(Assigned task):
Update the items from the first one through the line containing "What do you see at coordinates (108, 310)" by replacing every "coordinates" with "position", changing nothing else, and return only those lines.

+ + + +

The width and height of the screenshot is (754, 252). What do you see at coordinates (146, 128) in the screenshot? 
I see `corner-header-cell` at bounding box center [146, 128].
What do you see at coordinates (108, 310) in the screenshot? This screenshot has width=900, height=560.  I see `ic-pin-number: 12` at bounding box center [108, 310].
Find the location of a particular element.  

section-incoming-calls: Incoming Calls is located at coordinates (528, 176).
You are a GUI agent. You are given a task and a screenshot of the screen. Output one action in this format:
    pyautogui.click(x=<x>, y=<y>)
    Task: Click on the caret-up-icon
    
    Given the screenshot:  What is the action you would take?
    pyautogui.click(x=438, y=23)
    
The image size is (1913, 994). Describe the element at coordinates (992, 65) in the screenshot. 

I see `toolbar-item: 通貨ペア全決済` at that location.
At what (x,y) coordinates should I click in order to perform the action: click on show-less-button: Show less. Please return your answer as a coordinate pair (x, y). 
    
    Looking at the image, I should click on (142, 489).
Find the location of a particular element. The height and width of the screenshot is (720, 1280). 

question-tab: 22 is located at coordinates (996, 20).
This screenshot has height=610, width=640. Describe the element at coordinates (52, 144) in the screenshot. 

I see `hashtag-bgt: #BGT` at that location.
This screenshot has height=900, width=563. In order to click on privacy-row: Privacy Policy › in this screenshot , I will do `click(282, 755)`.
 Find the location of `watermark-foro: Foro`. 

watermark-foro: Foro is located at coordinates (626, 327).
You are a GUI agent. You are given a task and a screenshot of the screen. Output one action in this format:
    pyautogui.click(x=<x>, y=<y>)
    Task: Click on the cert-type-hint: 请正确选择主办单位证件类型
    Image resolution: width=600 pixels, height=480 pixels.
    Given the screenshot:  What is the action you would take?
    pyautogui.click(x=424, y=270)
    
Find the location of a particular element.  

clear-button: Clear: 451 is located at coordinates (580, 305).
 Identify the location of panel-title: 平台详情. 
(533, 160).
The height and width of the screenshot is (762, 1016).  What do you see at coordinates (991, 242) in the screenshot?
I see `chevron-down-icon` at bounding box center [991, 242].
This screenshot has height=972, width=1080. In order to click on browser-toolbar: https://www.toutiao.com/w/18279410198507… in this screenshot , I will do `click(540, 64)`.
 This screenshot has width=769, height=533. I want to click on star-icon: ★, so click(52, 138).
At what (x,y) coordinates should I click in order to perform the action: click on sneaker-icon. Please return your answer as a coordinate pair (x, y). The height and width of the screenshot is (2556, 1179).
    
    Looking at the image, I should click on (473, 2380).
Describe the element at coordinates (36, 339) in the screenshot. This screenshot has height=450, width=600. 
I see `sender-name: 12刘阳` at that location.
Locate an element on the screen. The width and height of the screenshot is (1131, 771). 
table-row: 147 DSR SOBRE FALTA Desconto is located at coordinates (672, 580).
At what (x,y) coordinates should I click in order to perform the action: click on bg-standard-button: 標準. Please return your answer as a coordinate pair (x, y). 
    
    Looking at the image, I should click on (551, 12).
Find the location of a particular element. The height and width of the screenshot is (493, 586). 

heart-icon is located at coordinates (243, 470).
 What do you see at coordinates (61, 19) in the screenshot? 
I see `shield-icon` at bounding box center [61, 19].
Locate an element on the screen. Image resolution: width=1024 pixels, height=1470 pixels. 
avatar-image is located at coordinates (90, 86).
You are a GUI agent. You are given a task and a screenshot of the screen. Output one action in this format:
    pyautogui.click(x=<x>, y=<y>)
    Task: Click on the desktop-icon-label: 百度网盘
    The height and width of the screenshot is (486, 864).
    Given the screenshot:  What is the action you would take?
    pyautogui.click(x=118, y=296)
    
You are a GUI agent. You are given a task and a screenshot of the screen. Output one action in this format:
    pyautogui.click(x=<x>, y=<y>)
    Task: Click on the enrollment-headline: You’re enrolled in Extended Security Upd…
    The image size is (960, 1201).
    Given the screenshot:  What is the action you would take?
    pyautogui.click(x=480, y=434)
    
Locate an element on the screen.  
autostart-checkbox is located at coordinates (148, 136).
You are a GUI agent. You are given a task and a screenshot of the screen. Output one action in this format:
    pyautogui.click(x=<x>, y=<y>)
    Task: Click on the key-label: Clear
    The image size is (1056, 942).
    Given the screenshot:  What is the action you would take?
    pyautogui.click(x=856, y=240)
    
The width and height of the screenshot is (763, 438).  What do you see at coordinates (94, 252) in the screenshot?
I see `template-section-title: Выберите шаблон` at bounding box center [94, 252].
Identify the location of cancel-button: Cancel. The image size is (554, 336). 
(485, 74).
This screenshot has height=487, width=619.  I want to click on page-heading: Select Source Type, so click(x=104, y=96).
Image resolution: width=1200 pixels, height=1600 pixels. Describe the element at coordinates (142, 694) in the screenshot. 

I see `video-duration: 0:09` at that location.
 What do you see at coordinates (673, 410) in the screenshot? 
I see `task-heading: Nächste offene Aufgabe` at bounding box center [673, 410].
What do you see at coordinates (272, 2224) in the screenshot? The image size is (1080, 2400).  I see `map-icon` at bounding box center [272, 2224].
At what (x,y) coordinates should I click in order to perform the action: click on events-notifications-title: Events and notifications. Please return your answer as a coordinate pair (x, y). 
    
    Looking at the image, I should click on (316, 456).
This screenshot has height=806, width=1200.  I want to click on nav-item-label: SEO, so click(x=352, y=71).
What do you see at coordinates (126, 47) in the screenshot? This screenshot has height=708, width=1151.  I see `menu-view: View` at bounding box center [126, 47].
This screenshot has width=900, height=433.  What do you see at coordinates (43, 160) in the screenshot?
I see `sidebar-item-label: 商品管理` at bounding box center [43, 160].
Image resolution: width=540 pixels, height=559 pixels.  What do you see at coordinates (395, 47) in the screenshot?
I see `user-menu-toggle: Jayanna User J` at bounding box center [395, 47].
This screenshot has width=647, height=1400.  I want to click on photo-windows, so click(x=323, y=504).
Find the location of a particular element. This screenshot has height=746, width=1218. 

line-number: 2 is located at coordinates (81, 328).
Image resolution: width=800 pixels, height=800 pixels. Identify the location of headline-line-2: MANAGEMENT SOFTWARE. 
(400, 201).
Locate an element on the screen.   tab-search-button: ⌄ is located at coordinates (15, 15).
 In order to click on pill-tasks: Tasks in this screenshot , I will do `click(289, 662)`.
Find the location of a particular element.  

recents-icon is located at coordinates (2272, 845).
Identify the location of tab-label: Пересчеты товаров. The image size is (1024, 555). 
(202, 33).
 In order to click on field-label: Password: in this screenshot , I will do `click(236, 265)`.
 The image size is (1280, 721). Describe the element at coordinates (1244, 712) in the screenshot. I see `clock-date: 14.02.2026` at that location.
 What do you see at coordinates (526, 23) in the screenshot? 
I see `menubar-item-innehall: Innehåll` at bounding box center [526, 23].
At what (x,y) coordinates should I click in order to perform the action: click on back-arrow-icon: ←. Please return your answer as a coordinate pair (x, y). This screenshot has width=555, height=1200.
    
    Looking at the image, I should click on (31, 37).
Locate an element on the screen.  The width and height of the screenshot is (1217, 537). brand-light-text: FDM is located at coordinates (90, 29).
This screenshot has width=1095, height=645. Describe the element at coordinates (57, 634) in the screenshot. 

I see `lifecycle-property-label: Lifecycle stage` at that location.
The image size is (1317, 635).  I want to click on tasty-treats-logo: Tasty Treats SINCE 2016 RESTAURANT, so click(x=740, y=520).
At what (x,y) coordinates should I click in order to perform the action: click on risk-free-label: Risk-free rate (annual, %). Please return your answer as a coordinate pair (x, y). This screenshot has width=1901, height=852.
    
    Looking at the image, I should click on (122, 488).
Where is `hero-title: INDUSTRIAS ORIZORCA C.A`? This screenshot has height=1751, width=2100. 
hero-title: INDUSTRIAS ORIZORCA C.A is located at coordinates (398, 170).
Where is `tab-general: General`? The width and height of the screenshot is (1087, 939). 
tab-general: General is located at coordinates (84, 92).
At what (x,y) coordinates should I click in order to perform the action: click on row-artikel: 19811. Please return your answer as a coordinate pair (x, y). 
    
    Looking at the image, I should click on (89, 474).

+ + + +

(Response for this exercise):
The width and height of the screenshot is (754, 252). What do you see at position (146, 128) in the screenshot? 
I see `corner-header-cell` at bounding box center [146, 128].
What do you see at position (108, 310) in the screenshot? This screenshot has width=900, height=560.  I see `ic-pin-number: 12` at bounding box center [108, 310].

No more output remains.